(Given text)
★ ★ ★ ★ ★ ★ ★

Of course, Stalin had no interest in the well-being of local Kurds and Azeris. After all, in the 1930s he had deported Soviet Kurds en masse to Kazakhstan. His interest in north-west Iran had more to do with the area's potential oil wealth. If he could get hold of this without a land grab, then all well and good. Stalin now offered the Iranian prime minister Qavam a deal. In the words of the historian Vladislav Zubok:
Stalin and [his foreign minister] Molotov acted as a "good-cop, bad-cop" team: on the one hand they dangled before Qavam the promise to act as mediators between Tehran and the separatist regimes; on the other hand, they pressed the prime minister to grant oil concessions to the Soviet Union.
Soviet interference was provoking immense anger among Iranian nationalists. Qavam decided to outsmart Stalin and play for time. The deadline for foreign armies to evacuate Iran expired in early 1946 but Soviet troops did not budge from the north-west. However, the USSR was now clearly in breach of international agreements. Qavam went straight to the newly-formed United Nations, pleaded his case and won American backing. Stalin had not predicted the strength of US feeling on the issue. In the end, pressure from the Americans meant that Stalin gained nothing. The Soviet army withdrew from the republics but Stalin got no oil. Left to their fate, the separatist republics were soon crushed, the Azeri leaders fled to the USSR, and the Kurdish leaders were caught and hanged. Ultimately, all Stalin had achieved was to push Iran into the American sphere of influence, where it would stay until 1979; and even after 1979, Revolutionary Iran would refuse to ally with the Soviet Union.

Stalin's attempted blackmail of Turkey around the same time also backfired. In 1945 he demanded the Turks accept joint control of the Straits of the Dardanelles with the Soviet Union and dropped strong hints that if he didn't get the deal, he had his eyes on historic Georgian and Armenian lands in eastern Turkey (although here there were no attempts to set up separatist republics). This provoked massive protests in Istanbul, which the Soviet ambassador Vinogradov suggested should be presented to the West as evidence of a "fascist threat" (ring a bell?). However, Ankara refused to give in to Stalins demand's and turned to the USA. In 1952, Turkey joined NATO.

Finally, I can't resist quoting a paragraph from Vlasdislav Zubok's A Failed Empire: the Soviet Union in the Cold War from Stalin to Gorbachev:
Stalin's methods reveal a recognizable pattern. Each time, the Soviet leader sided with expansion-minded subordinates and effectively mobilized jingoist sentiments in the Soviet bureaucracy. The Soviets acted uniltaterally, under the camouflage of secrecy and denial. They exploited the presence of the indigenous revolutionary and nationalist movements but preferred to create movements under their control in order to further their goals. Although Stalin preferred to stay within the framework of great power diplomacy, he constantly tested its limits. This pattern allowed Stalin to achieve impressive tactical victories in Central Europe and the Far East. The Kremlin ruler, however, did not realize that every such victory wasted Soviet postwar political capital in the United States. Ultimately, it exhausted the potential for Stalin's diplomacy.

★ ★ ★ ★ ★ ★ ★

(Information provided)
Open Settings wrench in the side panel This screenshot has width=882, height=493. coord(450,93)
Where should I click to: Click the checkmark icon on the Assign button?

★ ★ ★ ★ ★ ★ ★

(Task set)
1 > Using the text on Stalin, Iran and Turkey, decide whether each statement agrees with it: (a) Soviet troops left north-west Iran before the early 1946 deadline; (b) Turkey joined NATO in 1952; (c) the Kurdish leaders of the separatist republics fled to the USSR. Answer yes or no for each and quote the words that decide it.
2 > According to the text on Stalin, Iran and Turkey, where did Stalin deport Soviet Kurds in the 1930s?
Base your answers on the text on Stalin, Iran and Turkey alone, not on the material.

(Results)
1 >
(a) No: "The deadline for foreign armies to evacuate Iran expired in early 1946 but Soviet troops did not budge from the north-west."
(b) Yes: "In 1952, Turkey joined NATO."
(c) No: "the Azeri leaders fled to the USSR, and the Kurdish leaders were caught and hanged."

2 > To Kazakhstan.